• [Material supplied]
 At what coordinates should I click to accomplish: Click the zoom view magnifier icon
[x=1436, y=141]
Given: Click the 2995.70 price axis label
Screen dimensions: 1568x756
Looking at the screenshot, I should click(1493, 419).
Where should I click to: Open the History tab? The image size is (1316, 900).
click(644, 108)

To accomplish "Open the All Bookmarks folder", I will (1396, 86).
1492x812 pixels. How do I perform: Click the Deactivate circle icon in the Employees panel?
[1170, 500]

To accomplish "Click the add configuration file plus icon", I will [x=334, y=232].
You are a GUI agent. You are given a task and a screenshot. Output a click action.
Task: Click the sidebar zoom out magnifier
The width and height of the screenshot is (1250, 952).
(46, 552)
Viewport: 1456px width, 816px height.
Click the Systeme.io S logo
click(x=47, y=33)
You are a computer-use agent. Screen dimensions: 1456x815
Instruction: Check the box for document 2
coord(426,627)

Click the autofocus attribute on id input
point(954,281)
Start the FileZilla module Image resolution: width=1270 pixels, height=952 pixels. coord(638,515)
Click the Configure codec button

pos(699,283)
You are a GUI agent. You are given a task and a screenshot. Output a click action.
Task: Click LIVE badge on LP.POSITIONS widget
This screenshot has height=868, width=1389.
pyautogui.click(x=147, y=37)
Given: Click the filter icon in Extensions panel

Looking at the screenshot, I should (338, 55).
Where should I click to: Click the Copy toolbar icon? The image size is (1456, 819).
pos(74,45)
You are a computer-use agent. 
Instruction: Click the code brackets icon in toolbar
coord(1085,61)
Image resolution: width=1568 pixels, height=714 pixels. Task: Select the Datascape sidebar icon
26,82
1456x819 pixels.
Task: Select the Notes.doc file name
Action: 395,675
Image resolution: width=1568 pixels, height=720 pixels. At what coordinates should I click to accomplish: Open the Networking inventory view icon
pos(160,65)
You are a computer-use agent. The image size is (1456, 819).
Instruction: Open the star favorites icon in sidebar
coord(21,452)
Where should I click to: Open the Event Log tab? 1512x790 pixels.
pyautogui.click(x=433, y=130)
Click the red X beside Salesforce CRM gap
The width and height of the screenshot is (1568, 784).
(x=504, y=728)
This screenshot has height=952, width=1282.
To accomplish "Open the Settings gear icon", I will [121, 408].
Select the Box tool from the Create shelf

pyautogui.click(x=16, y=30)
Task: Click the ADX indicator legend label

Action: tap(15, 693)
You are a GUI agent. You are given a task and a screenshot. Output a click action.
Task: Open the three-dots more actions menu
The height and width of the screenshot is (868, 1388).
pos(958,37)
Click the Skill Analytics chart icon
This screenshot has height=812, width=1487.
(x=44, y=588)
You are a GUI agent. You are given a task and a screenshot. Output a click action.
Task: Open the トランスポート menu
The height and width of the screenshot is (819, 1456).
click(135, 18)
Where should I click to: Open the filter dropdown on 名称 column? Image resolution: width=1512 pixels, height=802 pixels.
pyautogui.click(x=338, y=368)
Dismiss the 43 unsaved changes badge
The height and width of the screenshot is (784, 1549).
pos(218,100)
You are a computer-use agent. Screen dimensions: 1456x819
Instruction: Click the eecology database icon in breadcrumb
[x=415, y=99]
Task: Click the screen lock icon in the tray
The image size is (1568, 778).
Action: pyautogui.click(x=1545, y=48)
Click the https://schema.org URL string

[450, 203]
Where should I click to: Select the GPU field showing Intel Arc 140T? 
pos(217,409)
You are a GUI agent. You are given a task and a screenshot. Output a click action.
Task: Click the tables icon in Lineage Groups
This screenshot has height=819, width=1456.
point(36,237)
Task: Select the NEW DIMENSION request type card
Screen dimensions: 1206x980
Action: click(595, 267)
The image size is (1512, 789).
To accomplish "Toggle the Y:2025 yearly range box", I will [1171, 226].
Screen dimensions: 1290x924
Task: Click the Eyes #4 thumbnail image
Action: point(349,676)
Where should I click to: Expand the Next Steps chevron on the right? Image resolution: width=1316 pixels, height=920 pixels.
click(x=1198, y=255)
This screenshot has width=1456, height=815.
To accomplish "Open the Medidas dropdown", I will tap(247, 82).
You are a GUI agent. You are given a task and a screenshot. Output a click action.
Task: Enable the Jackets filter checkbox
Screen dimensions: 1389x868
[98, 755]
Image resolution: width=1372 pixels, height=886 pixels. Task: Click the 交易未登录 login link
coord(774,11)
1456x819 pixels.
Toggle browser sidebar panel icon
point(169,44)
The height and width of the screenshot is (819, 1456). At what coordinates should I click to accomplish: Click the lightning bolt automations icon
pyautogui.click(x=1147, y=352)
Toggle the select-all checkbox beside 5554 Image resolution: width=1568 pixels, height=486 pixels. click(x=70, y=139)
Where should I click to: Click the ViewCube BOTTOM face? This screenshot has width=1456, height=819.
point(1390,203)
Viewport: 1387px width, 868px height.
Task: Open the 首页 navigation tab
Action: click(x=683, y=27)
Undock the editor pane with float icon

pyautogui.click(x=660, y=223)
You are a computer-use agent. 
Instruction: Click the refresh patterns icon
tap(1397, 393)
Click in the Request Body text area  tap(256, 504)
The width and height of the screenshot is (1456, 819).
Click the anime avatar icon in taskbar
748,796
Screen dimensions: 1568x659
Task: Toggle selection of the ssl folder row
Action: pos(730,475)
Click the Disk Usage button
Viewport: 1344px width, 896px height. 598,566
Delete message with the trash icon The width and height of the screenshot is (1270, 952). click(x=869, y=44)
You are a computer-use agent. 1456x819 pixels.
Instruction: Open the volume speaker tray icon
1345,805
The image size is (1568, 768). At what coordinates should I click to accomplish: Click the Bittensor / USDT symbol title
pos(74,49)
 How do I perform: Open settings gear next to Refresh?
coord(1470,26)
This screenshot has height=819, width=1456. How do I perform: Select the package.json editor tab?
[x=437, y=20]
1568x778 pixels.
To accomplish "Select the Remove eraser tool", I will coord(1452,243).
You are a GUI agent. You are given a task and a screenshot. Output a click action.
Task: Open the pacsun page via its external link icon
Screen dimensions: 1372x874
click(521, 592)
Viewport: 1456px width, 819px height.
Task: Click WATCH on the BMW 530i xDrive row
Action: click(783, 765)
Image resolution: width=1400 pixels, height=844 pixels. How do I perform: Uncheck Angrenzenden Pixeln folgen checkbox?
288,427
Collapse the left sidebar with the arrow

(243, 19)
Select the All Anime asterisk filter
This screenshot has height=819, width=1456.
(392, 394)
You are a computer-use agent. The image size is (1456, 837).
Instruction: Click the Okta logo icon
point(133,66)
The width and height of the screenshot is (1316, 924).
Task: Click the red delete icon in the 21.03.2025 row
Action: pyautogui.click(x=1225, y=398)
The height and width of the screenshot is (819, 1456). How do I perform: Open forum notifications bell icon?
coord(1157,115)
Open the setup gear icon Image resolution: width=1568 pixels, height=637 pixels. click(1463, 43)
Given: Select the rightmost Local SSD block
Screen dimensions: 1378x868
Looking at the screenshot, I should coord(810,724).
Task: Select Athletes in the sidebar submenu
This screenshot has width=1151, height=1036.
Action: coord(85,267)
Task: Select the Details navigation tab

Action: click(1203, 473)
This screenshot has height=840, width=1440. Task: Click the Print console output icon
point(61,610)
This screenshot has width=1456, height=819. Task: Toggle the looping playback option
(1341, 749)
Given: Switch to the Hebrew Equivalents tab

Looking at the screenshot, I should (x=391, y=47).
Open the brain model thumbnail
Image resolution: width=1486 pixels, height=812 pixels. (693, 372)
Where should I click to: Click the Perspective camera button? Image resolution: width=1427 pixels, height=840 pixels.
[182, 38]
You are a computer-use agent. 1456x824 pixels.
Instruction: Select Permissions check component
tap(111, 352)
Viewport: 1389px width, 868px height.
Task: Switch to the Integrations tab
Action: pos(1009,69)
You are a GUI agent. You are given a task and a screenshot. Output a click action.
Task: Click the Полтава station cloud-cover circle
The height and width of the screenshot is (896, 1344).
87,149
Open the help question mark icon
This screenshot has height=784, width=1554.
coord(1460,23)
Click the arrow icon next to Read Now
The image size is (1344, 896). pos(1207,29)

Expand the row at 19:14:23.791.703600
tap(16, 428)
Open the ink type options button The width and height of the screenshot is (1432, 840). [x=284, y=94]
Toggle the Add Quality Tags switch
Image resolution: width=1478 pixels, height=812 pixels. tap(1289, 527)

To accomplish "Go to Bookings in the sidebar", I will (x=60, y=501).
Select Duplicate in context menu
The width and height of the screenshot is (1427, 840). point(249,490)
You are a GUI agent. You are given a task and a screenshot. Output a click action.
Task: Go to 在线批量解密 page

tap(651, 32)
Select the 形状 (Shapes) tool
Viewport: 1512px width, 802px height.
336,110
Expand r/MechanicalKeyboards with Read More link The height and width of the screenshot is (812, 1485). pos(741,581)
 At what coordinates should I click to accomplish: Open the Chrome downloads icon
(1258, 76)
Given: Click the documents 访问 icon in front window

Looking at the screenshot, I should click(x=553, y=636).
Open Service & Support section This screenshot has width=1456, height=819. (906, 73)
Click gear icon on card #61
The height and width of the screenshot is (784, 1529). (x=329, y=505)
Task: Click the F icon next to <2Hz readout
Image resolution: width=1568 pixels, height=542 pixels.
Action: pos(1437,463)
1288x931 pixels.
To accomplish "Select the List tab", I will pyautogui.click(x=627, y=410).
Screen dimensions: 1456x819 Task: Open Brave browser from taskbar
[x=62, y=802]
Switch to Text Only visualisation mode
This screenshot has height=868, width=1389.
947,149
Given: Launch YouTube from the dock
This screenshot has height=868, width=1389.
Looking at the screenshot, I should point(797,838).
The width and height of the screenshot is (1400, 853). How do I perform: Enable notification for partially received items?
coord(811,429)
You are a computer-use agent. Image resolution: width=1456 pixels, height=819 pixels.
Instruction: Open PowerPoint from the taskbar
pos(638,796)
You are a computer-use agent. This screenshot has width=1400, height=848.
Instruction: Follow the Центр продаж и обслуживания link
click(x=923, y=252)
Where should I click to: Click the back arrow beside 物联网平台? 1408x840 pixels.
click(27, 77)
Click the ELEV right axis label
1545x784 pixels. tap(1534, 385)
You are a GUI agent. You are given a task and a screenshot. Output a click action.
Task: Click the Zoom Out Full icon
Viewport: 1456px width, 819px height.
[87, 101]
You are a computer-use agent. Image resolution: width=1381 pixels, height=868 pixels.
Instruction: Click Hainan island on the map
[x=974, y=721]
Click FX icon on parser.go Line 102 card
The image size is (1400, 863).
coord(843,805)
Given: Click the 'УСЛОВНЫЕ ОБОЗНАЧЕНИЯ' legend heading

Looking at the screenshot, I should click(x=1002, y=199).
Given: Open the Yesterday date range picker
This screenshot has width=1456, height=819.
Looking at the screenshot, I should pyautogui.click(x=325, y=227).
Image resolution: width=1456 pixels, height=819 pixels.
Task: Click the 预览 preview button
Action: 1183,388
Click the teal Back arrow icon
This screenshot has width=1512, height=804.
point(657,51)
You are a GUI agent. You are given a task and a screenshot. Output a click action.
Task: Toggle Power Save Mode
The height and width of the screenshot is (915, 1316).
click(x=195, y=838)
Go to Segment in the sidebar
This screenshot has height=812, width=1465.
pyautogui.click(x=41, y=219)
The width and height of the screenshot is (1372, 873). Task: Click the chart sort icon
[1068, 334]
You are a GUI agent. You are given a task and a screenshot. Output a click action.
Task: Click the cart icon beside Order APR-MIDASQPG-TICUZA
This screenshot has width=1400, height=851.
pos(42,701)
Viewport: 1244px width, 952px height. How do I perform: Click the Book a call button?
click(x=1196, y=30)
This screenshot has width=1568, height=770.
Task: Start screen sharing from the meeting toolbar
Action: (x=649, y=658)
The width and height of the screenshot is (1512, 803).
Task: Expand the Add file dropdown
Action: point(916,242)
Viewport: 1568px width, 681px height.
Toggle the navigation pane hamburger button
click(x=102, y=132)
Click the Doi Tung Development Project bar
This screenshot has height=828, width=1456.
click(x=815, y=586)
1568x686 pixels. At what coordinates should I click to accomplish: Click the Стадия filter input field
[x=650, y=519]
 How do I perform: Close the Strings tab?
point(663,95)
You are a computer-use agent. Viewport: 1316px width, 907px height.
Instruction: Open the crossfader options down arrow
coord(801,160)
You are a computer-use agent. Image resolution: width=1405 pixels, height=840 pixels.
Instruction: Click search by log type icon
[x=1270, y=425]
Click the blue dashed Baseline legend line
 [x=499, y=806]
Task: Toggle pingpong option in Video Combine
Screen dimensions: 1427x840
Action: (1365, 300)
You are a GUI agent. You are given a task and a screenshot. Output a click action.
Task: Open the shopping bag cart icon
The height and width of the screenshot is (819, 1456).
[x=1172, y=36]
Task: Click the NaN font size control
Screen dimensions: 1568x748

• [Task requirements]
Search the material above for "badge". Copy each line that has it.

• [Exercise result]
Task: Click LIVE badge on LP.POSITIONS widget
Dismiss the 43 unsaved changes badge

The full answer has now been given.